= Problem to work on =
Start at the line below containing "Screen dimensions: 1372x881" and stop at the line containing "Task: Open the 正在投放 status dropdown". Repeat every line of that stretch exactly, and nothing outside it.

= Stored records =
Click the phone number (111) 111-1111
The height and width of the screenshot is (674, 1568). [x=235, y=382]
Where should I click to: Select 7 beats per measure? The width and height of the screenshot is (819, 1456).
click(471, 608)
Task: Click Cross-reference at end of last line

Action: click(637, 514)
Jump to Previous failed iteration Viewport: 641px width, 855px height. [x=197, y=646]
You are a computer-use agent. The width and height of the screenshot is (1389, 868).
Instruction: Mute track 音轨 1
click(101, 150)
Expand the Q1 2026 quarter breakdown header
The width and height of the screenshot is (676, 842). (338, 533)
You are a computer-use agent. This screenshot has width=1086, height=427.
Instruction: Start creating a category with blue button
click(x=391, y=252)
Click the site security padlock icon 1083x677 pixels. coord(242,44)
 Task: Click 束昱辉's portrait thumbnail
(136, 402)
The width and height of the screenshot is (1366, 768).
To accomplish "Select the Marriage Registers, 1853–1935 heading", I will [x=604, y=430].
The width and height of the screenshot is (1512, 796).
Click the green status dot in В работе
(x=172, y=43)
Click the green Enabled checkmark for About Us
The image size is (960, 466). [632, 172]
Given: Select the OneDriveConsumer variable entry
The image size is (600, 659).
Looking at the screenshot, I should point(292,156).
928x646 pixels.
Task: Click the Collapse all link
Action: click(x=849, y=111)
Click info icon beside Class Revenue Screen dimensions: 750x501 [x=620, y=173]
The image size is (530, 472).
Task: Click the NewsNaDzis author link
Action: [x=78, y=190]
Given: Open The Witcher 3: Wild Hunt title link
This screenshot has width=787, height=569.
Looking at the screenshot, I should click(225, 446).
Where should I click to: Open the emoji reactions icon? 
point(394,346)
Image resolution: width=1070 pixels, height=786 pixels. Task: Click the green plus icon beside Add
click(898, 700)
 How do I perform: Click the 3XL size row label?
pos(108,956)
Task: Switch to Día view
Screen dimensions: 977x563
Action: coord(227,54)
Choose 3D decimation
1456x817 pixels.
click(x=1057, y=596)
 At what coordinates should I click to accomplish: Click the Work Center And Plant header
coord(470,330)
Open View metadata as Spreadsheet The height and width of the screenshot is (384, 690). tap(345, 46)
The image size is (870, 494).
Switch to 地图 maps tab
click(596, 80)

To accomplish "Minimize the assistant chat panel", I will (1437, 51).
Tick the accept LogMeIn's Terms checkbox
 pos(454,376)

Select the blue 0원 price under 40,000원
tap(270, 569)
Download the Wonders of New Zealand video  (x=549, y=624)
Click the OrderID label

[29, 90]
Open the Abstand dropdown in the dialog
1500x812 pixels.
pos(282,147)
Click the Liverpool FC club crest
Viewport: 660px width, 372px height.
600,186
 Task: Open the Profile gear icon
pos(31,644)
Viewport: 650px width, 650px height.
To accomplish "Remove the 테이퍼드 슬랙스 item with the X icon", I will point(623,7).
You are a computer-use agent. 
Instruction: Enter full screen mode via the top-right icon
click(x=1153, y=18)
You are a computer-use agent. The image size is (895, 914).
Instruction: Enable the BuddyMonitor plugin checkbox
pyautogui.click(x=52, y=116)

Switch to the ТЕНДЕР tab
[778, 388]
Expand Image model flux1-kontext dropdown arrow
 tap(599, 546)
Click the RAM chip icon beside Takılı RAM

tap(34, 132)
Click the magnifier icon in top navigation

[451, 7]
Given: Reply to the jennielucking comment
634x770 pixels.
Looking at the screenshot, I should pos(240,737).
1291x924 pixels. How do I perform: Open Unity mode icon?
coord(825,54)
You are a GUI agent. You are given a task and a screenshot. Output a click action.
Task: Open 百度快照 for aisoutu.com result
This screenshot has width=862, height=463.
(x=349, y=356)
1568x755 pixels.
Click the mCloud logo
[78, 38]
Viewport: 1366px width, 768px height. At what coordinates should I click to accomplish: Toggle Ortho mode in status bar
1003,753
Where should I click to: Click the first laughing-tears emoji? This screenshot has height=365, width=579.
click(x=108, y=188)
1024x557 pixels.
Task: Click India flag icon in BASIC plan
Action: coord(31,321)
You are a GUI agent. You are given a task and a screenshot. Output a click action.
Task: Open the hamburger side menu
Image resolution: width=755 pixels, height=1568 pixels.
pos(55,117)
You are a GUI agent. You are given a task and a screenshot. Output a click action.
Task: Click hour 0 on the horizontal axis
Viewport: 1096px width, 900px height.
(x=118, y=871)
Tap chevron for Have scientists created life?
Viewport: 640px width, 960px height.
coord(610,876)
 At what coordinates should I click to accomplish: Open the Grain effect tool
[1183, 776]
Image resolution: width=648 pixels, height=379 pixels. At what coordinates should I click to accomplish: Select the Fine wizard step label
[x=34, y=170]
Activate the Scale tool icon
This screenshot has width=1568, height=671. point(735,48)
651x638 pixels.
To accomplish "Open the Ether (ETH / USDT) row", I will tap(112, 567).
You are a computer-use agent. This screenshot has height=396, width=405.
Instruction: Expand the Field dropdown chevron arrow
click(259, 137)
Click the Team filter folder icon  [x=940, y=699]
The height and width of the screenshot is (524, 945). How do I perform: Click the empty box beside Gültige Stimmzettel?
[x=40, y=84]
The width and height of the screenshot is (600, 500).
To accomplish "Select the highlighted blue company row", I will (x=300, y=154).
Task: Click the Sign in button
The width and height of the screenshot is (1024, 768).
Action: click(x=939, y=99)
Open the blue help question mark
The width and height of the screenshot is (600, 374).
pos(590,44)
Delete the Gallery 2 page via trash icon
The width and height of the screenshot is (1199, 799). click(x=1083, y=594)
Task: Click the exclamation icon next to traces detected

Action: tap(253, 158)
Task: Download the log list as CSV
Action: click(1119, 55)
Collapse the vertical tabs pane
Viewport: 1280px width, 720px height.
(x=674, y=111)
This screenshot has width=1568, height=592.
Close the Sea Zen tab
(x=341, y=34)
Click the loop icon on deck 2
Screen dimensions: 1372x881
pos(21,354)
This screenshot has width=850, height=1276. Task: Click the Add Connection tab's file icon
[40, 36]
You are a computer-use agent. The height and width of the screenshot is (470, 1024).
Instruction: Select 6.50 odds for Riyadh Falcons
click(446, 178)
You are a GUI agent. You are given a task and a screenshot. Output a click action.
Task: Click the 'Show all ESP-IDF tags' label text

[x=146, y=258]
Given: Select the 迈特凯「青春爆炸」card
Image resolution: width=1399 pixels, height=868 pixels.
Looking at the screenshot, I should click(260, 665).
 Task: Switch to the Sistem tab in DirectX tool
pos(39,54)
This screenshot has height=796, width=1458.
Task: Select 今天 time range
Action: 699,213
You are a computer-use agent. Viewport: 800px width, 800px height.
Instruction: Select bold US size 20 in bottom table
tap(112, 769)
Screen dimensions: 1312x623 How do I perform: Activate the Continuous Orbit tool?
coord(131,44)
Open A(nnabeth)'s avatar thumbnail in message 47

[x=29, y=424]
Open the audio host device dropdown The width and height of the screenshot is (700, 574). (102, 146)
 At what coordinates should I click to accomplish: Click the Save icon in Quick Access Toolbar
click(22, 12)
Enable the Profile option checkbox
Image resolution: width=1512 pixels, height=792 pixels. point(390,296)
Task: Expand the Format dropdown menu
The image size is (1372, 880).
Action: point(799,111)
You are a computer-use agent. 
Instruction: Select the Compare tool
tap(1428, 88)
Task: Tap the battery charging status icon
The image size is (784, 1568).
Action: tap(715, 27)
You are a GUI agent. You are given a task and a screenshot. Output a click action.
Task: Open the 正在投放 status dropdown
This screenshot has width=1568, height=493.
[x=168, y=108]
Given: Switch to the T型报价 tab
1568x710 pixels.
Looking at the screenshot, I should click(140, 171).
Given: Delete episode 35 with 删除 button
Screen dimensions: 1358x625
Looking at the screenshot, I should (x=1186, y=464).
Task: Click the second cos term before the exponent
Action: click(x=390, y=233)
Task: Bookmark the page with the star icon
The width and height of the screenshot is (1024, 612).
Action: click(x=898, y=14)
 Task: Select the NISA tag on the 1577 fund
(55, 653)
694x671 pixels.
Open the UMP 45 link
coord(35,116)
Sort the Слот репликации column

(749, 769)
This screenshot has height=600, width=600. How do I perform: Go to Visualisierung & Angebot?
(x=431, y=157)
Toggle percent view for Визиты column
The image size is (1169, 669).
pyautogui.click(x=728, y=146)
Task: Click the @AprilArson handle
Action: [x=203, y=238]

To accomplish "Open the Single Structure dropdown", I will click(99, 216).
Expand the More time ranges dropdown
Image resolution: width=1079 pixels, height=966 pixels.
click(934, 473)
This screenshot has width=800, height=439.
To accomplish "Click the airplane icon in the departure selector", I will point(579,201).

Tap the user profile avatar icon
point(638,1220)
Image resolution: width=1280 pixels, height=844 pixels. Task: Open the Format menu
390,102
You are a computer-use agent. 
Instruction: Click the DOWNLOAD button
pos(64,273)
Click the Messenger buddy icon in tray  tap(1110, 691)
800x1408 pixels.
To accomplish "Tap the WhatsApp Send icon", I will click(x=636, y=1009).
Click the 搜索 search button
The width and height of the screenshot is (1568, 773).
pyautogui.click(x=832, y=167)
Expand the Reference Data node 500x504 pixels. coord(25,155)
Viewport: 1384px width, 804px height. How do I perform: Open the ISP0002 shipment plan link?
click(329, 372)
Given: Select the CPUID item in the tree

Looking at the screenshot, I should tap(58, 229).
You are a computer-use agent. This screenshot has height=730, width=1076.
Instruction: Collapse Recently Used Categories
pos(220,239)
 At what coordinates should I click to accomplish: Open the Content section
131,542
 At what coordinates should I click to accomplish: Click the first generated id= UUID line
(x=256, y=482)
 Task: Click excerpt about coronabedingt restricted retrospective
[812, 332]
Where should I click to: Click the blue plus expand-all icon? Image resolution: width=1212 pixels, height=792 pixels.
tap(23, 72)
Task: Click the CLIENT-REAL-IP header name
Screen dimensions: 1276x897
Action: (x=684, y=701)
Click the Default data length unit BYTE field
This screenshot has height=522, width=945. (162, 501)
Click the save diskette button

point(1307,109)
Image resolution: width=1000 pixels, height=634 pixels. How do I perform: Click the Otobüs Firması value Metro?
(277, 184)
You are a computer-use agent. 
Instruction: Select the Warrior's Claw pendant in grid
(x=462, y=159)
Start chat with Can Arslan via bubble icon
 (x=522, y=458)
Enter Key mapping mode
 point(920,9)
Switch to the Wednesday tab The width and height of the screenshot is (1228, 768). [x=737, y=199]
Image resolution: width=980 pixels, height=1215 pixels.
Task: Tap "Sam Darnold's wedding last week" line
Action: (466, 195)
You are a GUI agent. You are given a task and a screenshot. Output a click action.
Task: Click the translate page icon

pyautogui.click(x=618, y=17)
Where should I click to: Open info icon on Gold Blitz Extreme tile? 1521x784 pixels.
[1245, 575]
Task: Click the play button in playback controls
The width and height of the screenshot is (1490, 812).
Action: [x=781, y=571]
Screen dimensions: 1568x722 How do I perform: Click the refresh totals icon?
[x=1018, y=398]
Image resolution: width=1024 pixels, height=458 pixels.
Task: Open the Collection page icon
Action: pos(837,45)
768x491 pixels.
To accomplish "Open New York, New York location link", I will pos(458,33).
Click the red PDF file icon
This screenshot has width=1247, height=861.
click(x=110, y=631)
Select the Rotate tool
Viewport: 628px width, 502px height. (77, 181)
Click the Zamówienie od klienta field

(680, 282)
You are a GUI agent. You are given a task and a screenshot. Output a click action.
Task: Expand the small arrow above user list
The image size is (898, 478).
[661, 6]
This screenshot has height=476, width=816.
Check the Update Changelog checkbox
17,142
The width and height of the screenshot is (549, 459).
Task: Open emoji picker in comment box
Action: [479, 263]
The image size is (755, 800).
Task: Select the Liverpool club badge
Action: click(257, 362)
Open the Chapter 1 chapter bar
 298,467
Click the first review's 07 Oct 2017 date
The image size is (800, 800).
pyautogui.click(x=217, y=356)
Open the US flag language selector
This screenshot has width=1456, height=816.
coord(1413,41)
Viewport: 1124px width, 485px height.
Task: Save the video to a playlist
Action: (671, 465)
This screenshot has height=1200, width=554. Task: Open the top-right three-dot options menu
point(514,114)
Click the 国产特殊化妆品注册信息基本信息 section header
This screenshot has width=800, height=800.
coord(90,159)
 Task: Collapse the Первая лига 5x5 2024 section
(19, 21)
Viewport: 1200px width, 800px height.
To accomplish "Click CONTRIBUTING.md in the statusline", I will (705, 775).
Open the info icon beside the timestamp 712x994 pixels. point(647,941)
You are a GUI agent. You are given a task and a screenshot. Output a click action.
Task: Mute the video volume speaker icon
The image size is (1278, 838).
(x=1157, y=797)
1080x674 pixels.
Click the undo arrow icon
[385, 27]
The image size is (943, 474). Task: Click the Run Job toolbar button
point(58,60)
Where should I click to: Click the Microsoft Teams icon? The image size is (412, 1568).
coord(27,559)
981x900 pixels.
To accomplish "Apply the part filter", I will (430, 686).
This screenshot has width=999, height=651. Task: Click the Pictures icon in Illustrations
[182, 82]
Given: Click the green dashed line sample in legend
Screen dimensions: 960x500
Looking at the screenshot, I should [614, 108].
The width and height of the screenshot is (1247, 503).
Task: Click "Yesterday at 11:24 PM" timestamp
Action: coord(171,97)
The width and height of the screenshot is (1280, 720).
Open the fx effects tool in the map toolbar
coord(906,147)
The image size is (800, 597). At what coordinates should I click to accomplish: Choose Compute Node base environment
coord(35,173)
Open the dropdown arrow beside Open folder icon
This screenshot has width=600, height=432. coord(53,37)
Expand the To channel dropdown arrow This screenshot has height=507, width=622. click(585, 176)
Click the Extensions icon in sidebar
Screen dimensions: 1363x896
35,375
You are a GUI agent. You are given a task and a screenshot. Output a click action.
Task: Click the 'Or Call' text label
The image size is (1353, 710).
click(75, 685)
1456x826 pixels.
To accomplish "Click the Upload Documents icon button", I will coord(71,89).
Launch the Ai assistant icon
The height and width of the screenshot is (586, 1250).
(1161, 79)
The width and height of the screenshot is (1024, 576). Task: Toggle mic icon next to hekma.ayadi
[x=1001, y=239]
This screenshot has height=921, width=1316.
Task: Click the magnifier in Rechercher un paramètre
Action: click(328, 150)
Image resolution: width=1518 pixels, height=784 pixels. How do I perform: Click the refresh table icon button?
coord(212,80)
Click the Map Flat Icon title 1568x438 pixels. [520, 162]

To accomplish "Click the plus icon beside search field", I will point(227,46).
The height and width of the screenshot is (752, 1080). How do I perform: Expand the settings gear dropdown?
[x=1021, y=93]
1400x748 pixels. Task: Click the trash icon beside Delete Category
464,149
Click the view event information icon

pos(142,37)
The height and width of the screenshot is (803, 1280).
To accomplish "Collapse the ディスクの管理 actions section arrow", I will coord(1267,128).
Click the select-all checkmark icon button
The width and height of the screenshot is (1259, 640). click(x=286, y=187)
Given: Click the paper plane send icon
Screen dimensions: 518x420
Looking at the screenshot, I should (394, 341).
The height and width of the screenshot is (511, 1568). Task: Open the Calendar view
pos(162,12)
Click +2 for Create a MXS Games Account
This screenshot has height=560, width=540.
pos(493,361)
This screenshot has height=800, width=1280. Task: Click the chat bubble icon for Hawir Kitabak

= Answer below =
Screen dimensions: 1372x881
pos(21,354)
This screenshot has width=850, height=1276. Task: Click the Add Connection tab's file icon
[40, 36]
You are a computer-use agent. The height and width of the screenshot is (470, 1024).
Instruction: Select 6.50 odds for Riyadh Falcons
click(446, 178)
You are a GUI agent. You are given a task and a screenshot. Output a click action.
Task: Click the 'Show all ESP-IDF tags' label text

[x=146, y=258]
Given: Select the 迈特凯「青春爆炸」card
Image resolution: width=1399 pixels, height=868 pixels.
Looking at the screenshot, I should click(260, 665).
 Task: Switch to the Sistem tab in DirectX tool
pos(39,54)
This screenshot has height=796, width=1458.
Task: Select 今天 time range
Action: 699,213
You are a computer-use agent. Viewport: 800px width, 800px height.
Instruction: Select bold US size 20 in bottom table
tap(112, 769)
Screen dimensions: 1312x623 How do I perform: Activate the Continuous Orbit tool?
coord(131,44)
Open A(nnabeth)'s avatar thumbnail in message 47

[x=29, y=424]
Open the audio host device dropdown The width and height of the screenshot is (700, 574). (102, 146)
 At what coordinates should I click to accomplish: Click the Save icon in Quick Access Toolbar
click(22, 12)
Enable the Profile option checkbox
Image resolution: width=1512 pixels, height=792 pixels. point(390,296)
Task: Expand the Format dropdown menu
The image size is (1372, 880).
Action: point(799,111)
You are a computer-use agent. 
Instruction: Select the Compare tool
tap(1428, 88)
Task: Tap the battery charging status icon
The image size is (784, 1568).
Action: tap(715, 27)
You are a GUI agent. You are given a task and a screenshot. Output a click action.
Task: Open the 正在投放 status dropdown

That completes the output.